И все-таки душевный подъем хунвейбинов был вполне искренним, и нарочитая нравственность, учредившаяся в их движении, оценивается как явление в некотором смысле загадочное и поразительное. Затевая движение китайской молодежи, Мао вряд ли мог до конца осознавать, на что идет. Помимо жажды мести тем, кто привел к провалу «большого скачка», он должен был почувствовать опасность пробуксовки революции и утраты ею нравственного напора, за счет которого ее до сих пор можно было развивать дальше. В целях предохранения китайской революции требовалось привлекать старинные идеи, и к тому же позитивную роль сыграли рудименты иноземного влияния в Китае.
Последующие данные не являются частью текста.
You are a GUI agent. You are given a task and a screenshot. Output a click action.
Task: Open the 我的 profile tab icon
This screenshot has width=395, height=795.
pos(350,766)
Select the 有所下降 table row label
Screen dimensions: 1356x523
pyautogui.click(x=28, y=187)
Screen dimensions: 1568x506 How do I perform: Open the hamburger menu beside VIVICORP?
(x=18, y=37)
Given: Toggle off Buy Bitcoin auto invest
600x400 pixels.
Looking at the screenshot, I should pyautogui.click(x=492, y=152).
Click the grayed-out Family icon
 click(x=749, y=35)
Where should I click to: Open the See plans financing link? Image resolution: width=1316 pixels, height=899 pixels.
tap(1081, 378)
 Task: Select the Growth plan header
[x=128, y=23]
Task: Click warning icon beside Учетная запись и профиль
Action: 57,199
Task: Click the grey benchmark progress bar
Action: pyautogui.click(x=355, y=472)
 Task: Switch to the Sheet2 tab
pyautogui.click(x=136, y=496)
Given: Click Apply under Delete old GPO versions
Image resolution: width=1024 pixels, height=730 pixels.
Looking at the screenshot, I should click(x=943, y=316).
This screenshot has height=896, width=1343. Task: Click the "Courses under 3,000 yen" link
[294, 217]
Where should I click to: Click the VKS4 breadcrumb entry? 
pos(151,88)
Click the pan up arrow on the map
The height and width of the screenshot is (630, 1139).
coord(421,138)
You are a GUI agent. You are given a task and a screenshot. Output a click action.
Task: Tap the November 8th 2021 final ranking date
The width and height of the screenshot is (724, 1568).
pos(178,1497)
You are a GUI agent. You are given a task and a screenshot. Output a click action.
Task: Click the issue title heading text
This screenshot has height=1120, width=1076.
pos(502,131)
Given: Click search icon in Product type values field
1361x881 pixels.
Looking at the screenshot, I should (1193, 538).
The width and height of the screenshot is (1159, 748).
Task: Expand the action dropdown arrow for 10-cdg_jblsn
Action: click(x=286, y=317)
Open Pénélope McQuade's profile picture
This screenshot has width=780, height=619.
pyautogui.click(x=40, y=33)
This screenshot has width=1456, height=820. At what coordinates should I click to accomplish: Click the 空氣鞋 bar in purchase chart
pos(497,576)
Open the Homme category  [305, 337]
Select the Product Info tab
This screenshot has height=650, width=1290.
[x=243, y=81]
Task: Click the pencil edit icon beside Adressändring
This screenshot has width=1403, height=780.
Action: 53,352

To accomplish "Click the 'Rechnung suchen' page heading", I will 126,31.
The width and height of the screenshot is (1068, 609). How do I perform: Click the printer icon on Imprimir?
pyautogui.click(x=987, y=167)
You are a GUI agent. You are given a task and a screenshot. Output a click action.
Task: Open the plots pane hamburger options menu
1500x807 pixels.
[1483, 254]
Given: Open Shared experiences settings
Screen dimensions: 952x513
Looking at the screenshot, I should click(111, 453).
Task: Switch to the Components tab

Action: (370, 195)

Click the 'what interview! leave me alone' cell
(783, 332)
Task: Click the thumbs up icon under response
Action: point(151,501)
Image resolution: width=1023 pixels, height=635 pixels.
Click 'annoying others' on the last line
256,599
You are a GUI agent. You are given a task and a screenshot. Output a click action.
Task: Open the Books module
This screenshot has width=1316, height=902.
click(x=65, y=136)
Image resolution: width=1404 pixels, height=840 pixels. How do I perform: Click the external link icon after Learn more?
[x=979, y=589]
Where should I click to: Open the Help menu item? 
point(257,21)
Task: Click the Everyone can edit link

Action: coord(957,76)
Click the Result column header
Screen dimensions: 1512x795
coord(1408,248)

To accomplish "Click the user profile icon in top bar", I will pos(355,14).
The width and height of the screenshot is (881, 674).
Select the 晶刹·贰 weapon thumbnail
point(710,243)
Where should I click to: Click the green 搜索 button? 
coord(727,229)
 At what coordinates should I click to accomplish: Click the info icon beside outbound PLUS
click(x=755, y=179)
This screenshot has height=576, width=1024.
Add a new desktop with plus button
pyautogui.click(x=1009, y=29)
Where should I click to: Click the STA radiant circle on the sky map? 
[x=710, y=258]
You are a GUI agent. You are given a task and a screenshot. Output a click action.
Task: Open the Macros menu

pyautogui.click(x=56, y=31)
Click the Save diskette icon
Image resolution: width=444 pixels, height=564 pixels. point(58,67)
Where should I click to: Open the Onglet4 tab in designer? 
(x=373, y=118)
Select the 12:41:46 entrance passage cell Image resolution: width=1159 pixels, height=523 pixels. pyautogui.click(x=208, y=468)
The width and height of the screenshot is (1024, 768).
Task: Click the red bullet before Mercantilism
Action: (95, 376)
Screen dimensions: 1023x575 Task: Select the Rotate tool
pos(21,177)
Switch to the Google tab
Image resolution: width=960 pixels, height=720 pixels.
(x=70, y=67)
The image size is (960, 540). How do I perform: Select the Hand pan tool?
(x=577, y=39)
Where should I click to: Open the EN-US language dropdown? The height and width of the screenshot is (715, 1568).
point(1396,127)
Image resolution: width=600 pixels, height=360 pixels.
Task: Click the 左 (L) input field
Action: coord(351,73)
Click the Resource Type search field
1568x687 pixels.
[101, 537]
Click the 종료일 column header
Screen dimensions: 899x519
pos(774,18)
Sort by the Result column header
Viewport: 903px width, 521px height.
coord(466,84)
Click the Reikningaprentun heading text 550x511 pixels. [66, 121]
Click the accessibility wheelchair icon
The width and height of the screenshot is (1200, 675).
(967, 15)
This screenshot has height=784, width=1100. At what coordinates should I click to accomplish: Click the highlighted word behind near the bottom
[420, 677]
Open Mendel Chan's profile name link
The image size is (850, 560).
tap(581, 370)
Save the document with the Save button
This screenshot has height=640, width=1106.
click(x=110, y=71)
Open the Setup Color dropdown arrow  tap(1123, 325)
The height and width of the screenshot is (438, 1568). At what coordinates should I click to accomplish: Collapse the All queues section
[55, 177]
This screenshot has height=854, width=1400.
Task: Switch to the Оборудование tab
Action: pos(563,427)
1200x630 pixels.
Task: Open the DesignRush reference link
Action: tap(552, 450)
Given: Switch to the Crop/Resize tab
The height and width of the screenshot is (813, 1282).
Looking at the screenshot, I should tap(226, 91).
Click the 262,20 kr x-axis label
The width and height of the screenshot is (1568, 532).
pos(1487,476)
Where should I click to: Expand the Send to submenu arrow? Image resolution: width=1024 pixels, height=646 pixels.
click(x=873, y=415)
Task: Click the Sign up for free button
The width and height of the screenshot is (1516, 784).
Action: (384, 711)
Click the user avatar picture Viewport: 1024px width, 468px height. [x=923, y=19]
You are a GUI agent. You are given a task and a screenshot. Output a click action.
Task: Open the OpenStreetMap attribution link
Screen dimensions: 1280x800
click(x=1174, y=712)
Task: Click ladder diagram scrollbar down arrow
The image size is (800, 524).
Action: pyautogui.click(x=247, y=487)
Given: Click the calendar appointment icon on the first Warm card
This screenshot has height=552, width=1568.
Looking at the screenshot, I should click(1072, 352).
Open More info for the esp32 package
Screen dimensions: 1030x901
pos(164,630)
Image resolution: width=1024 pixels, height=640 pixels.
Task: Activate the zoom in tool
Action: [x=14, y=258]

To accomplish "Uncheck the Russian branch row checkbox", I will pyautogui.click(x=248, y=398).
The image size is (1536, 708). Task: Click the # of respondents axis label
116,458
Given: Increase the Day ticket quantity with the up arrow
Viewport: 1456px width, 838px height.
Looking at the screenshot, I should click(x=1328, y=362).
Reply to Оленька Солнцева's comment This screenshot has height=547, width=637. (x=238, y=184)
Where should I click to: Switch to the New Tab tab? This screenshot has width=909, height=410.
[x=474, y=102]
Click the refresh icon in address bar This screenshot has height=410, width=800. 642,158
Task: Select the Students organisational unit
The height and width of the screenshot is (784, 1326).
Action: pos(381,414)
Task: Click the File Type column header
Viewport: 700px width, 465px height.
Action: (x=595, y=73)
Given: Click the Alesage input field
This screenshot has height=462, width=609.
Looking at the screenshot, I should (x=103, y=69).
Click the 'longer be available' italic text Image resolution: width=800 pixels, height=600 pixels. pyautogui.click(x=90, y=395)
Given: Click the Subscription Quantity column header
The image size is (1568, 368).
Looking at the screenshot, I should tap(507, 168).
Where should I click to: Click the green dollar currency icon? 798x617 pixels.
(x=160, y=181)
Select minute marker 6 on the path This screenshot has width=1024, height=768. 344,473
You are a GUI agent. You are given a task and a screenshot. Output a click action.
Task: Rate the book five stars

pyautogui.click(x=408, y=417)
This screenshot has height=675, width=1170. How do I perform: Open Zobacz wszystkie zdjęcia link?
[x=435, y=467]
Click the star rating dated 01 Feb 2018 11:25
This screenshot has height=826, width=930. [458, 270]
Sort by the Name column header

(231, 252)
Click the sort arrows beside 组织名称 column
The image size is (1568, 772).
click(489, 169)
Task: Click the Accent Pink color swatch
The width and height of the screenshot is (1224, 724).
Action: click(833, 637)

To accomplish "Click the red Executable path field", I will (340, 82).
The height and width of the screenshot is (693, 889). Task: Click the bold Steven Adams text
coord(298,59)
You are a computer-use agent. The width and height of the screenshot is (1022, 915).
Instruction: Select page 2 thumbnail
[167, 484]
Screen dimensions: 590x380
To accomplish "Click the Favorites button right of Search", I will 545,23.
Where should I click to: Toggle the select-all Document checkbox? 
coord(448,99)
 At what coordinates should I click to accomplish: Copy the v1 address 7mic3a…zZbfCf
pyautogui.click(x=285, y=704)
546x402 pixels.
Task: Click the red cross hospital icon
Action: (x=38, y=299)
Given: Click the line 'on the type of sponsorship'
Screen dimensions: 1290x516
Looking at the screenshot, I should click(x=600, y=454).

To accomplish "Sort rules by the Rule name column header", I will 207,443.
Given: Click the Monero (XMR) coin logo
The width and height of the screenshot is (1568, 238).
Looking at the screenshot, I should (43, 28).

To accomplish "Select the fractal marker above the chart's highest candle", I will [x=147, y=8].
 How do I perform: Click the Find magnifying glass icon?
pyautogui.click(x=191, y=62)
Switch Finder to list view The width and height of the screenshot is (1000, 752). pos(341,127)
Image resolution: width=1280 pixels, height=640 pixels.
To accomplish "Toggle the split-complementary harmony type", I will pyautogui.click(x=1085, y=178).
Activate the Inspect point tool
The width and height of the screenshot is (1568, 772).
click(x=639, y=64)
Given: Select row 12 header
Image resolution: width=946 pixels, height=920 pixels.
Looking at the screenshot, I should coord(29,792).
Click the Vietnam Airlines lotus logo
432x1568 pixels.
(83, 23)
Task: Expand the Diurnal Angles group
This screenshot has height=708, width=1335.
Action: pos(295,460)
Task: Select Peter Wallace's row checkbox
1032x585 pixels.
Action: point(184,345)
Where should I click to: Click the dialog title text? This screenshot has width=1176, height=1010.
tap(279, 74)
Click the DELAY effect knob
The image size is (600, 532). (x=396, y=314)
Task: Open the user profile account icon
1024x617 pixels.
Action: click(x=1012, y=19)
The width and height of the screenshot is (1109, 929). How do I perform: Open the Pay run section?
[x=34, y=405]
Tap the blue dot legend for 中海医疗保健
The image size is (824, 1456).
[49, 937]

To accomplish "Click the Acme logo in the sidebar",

Обществом, правительством и экономикой должна была двигать идеология, а в случае необходимости даже в уединении от всего внешнего мира. Традиционный престиж интеллектуалов и ученых все еще воплощался в старинном укладе жизни точно так же, как в системе государственных испытаний в начале столетия. «Разжалование» и демонизация интеллектуалов применялись как необходимое условие созидания некоего нового Китая. Точно так же нападки на авторитет семейных отношений следует считать не простым стремлением поощрения деятельности информаторов и вероломства, а мерами по разрушению наиболее консервативного атрибута китайского общества. Так называемая эмансипация женщин и пропаганда, направленная на осуждение ранних браков, достигли размаха, далеко превосходящего пределы «прогрессивных» феминистских идей или политики по ограничению рождаемости; они представляли собой решительный штурм прошлого, какого не позволяли себе активисты ни одной предыдущей революции, так как раньше в Китае женщине предназначалось место глубоко подчиненное. Статус женщины в китайском обществе был гораздо ниже, чем в дореволюционной Америке, Франции или России. Нападки на партийное руководство, обвиняемое в увлечении конфуцианскими идеями, далеко выходили за рамки злобного их высмеивания; этим нападкам нельзя найти параллелей на Западе, где на протяжении многих веков не признавали никакого святого прошлого, которое нельзя было бы отвергнуть. Даже если в годы «культурной революции» модернизации практически не уделяли никакого внимания, после нее открывался путь к новому через разрушение старого.